== Material to process ==

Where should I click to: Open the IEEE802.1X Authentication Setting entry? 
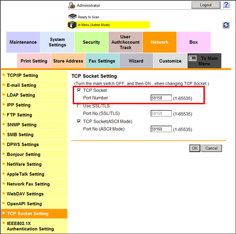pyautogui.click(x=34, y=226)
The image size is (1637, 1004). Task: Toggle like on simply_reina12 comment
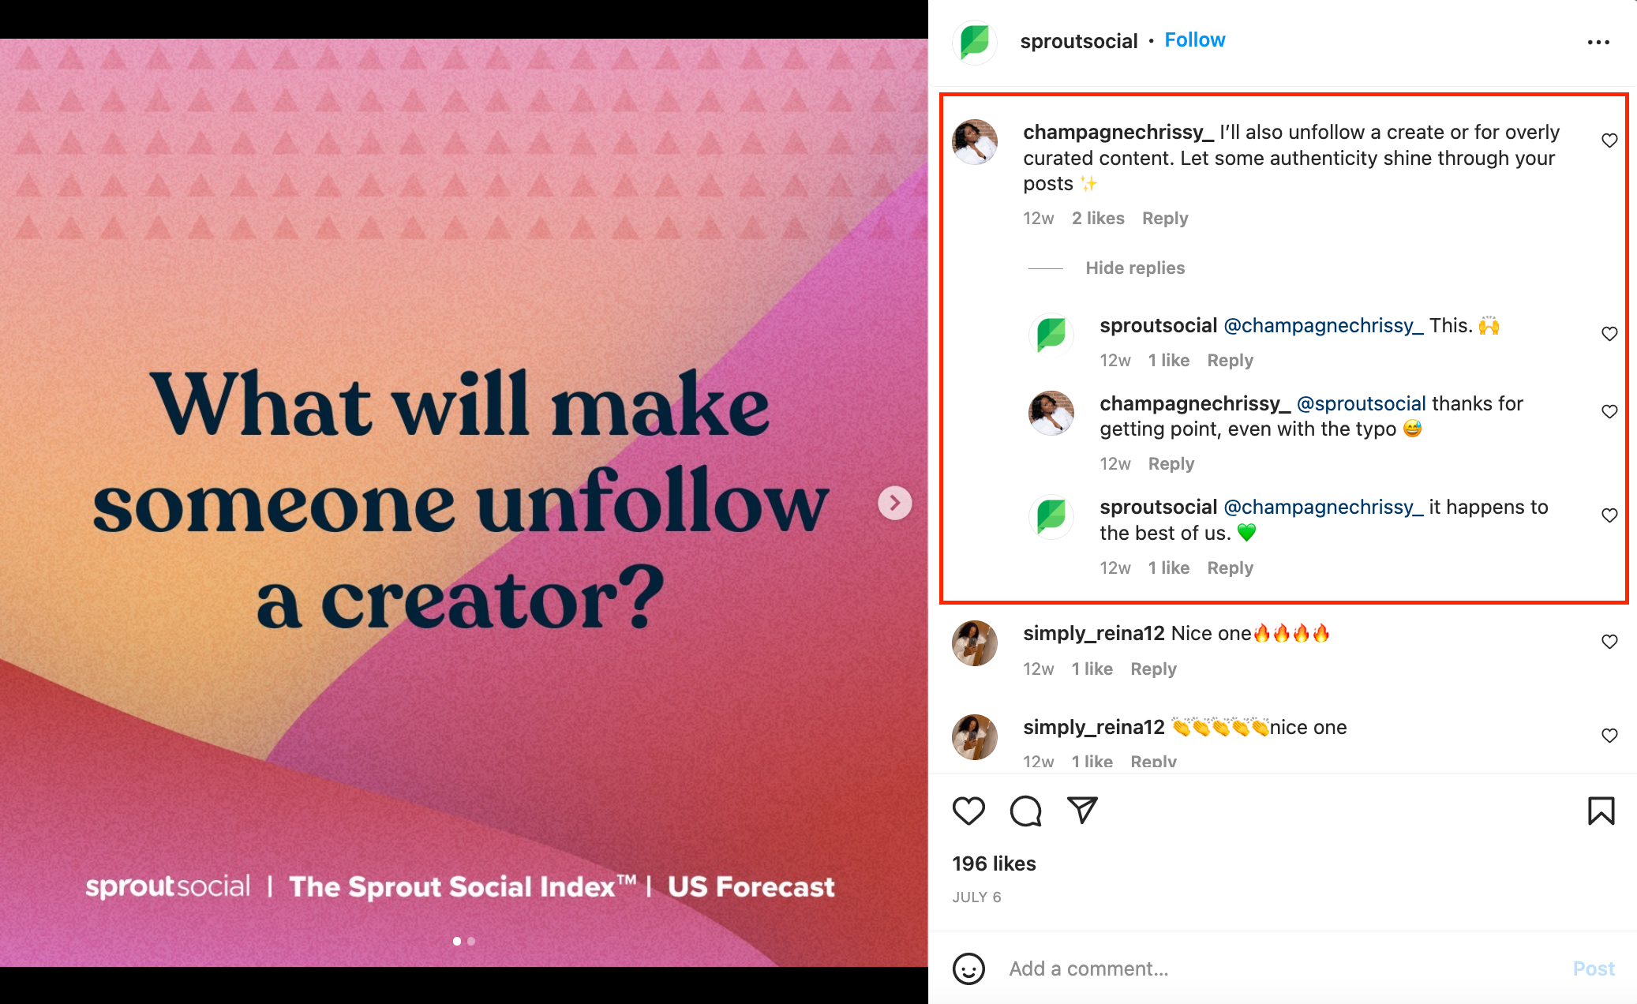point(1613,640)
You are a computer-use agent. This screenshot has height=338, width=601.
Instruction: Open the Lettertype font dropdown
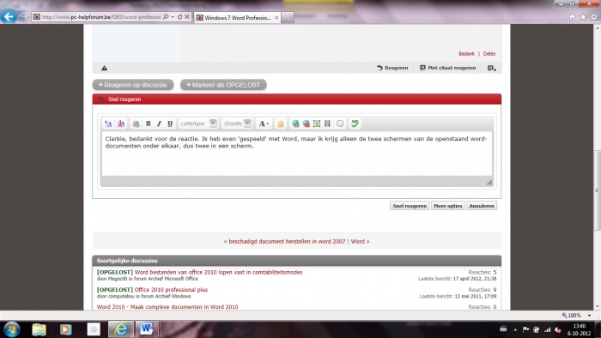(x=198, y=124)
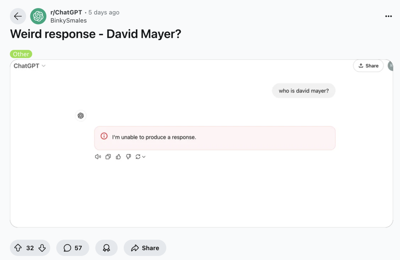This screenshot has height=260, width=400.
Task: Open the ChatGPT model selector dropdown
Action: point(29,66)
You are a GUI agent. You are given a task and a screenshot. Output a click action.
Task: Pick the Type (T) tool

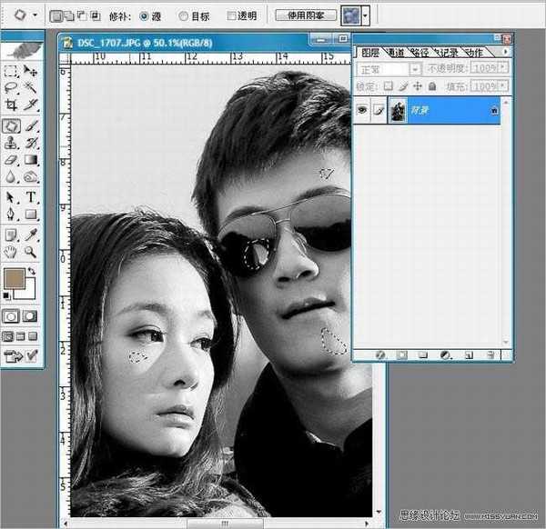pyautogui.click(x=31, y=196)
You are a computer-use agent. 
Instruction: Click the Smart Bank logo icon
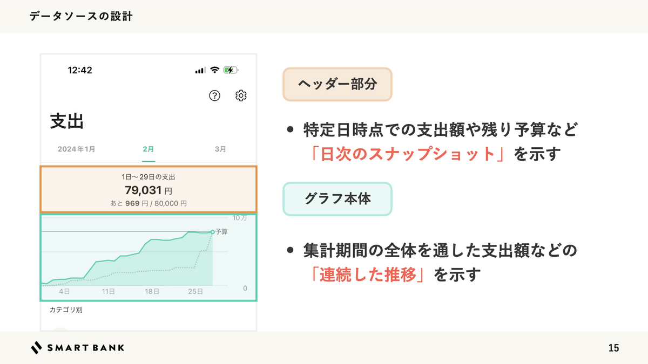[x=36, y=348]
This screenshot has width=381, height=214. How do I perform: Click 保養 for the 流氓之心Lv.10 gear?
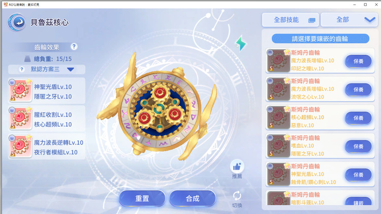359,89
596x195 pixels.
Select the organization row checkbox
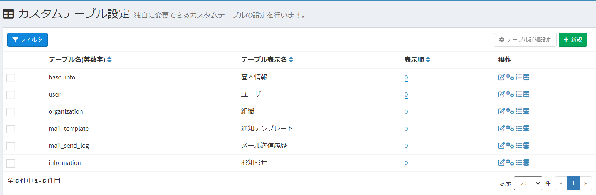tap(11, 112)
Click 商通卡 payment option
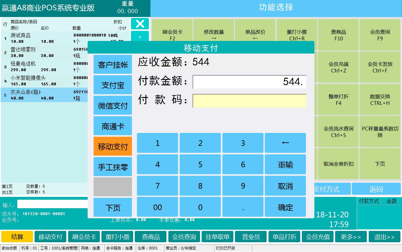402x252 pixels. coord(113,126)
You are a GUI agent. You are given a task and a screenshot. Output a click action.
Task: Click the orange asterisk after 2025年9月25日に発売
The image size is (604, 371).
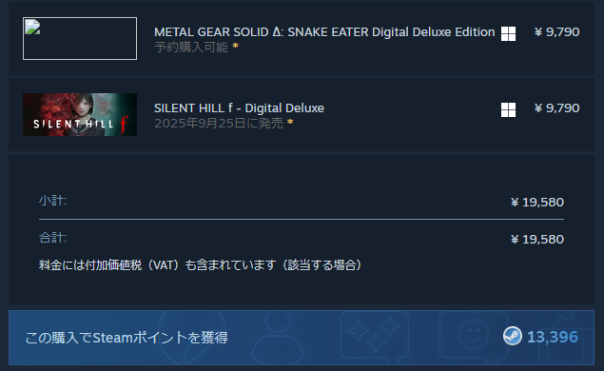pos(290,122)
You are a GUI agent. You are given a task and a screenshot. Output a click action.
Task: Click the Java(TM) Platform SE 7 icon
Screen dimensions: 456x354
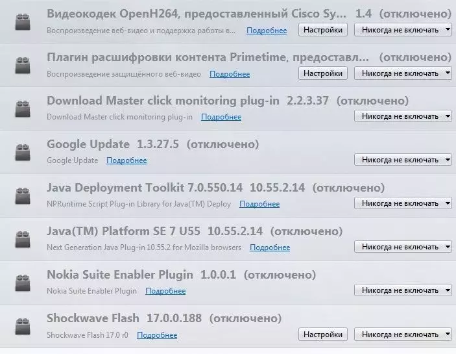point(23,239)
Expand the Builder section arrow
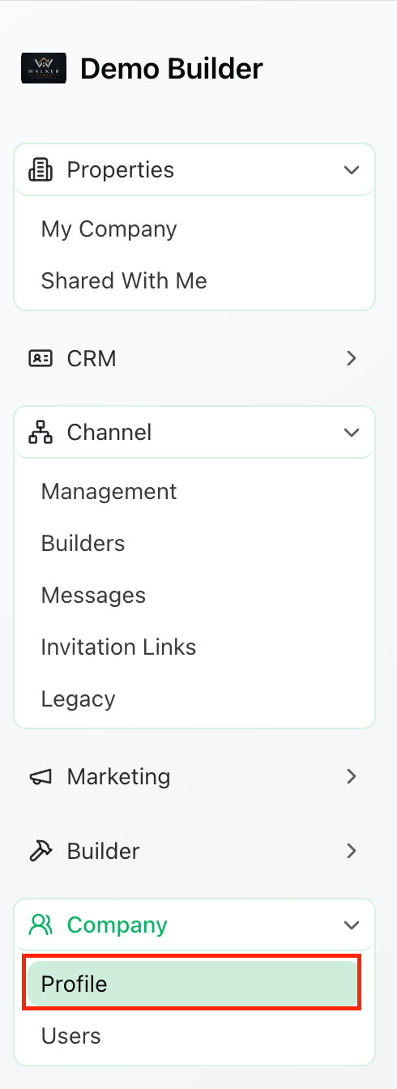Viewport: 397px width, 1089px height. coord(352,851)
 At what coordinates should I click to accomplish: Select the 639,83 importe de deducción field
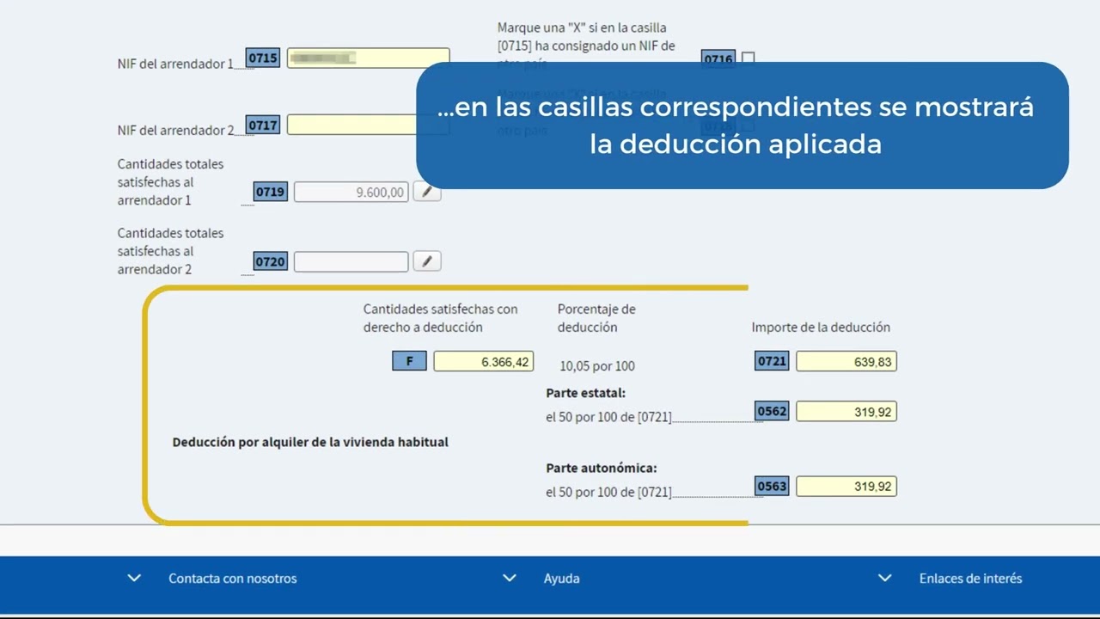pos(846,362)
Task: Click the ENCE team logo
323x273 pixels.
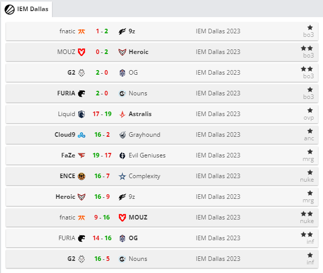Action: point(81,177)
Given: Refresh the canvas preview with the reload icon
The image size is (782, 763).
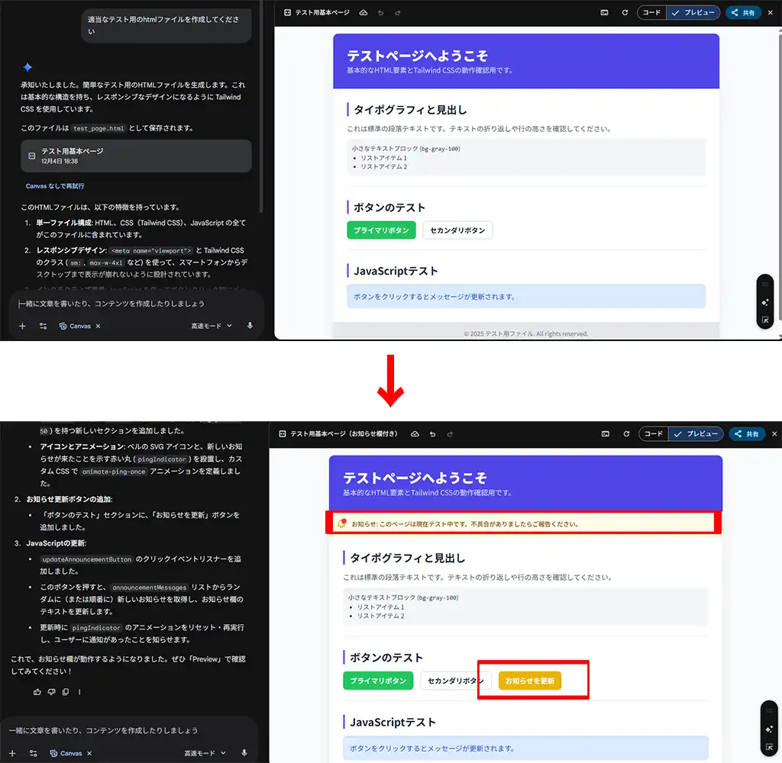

===

_Assignment_
Render the records above word for word and leave the pictures out.

_Response_
Where should I click to: Open the IEEE802.1X Authentication Setting entry? 
pyautogui.click(x=34, y=226)
The image size is (1637, 1004). Task: Toggle like on simply_reina12 comment
point(1613,640)
You are a computer-use agent. This screenshot has height=338, width=601.
Instruction: Open the Lettertype font dropdown
(x=198, y=124)
This screenshot has height=260, width=400.
Task: Open the ChatGPT model selector dropdown
Action: point(29,66)
You are a GUI agent. You are given a task and a screenshot. Output a click action.
Task: Pick the Type (T) tool

pyautogui.click(x=31, y=196)
You are a computer-use agent. 
Instruction: Click the Smart Bank logo icon
[x=36, y=348]
This screenshot has width=381, height=214. How do I perform: Click 保養 for the 流氓之心Lv.10 gear?
359,89
596x195 pixels.
Select the organization row checkbox
tap(11, 112)
Click 商通卡 payment option
402x252 pixels. coord(113,126)
You are a GUI agent. You are given a task and a screenshot. Output a click action.
Task: Click the orange asterisk after 2025年9月25日に発売
The image size is (604, 371).
pos(290,122)
You are a GUI agent. You are given a task and a screenshot. Output a click action.
Task: Click the Java(TM) Platform SE 7 icon
Screen dimensions: 456x354
point(23,239)
Expand the Builder section arrow
Viewport: 397px width, 1089px height. coord(352,851)
 At what coordinates should I click to accomplish: Select the 639,83 importe de deducción field
pos(846,362)
Task: Click the ENCE team logo
323x273 pixels.
Action: point(81,177)
Given: Refresh the canvas preview with the reload icon
The image size is (782, 763).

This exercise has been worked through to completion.